Thread: IMSA DPi Discussion
View Single Post
Old 25 Mar 2016, 22:13 (Ref:3627320)   #207
Maelochs
Veteran
 
Maelochs's Avatar
 
Join Date: Jan 2012
Posts: 4,434
Maelochs will be entering the Motorsport Hall of FameMaelochs will be entering the Motorsport Hall of FameMaelochs will be entering the Motorsport Hall of FameMaelochs will be entering the Motorsport Hall of FameMaelochs will be entering the Motorsport Hall of FameMaelochs will be entering the Motorsport Hall of FameMaelochs will be entering the Motorsport Hall of FameMaelochs will be entering the Motorsport Hall of FameMaelochs will be entering the Motorsport Hall of Fame
Further ... to me the biggest deal with a common platform is not that every car is eligible in every series everywhere in the world. Individual sanctioning bodies need to put on a show which suits the fans of that region. Blindly following France in North America didn’t work to well in the recent past, eh?

The big benefit of the common platform is that it keeps costs down at a time when interest in and thus investment in racing seems not to be particularly robust.

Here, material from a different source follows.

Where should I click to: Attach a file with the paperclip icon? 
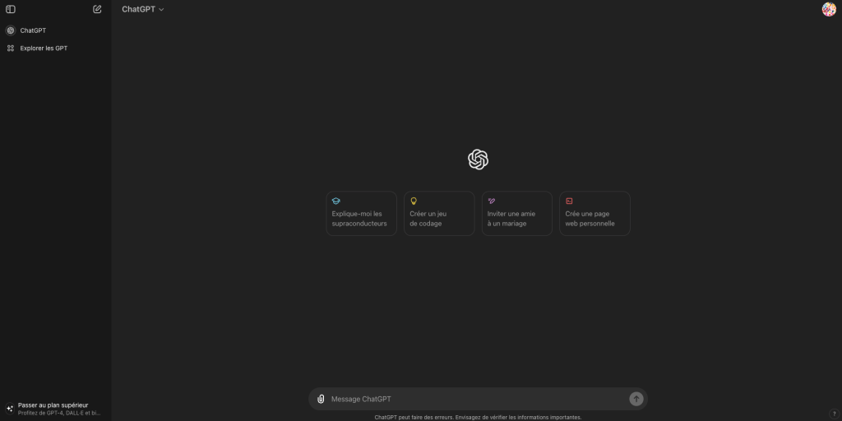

I am NOT a fan of cost-containment ... as a fan. As a fan I want unlimited development, radical changes in every car for every race, people dreaming up weird new ways to escape the rules and find a few more horsepower or a few fewer seconds per lap.

Jim Hall, the various F1 six-wheelers, the Shadows ... the sucker-fan F1 Alfa, while it lasted .... I love that stuff.

However, the realist in me says, “If sports car racing costs more than it makes, only NASCAR will be left.” ‘Nuff said?

Sure, multi-billionaires from Russia can evade cost-cap rules and build non-production one-off P2s, and a lot of different companies released variations on the old Courage L-75 or whatever, and adapted them for an extra decade of life ... but there just aren’t that many companies willing to do the development, supply the parts, and take the business risk involved with producing a sports car chassis, knowing the competition is intense and the rules change so frequently that last year’s product might not be saleable next year. (HPD ARX-04, anyone?)

Not saying I agree with or approve of the ACO solution, but it makes sense. Four companies should be enough to meet the needs of all the various P2 teams, and hopefully only one of them will go broke because everyone likes the others.

Actually of course, none of them will actually go broke because they all have multiple revenue streams ... which is real excellent, because it means they will still be around to manufacture spares and design upgrades for the life of the chassis.

Like DPi rules, new P2 rules are a compromise ... but a necessary compromise. The sport needs to survive as a business, and it needs to be lean enough to survive in the lean years so it is around to take advantage of the better times.

Fans should be fans ... but it helps if at times they can also be realists. it helps ... The Fans, because if they cannot accept the realities of the times they will be bitter and caustic and ... fit right in here at Ten-Tenths.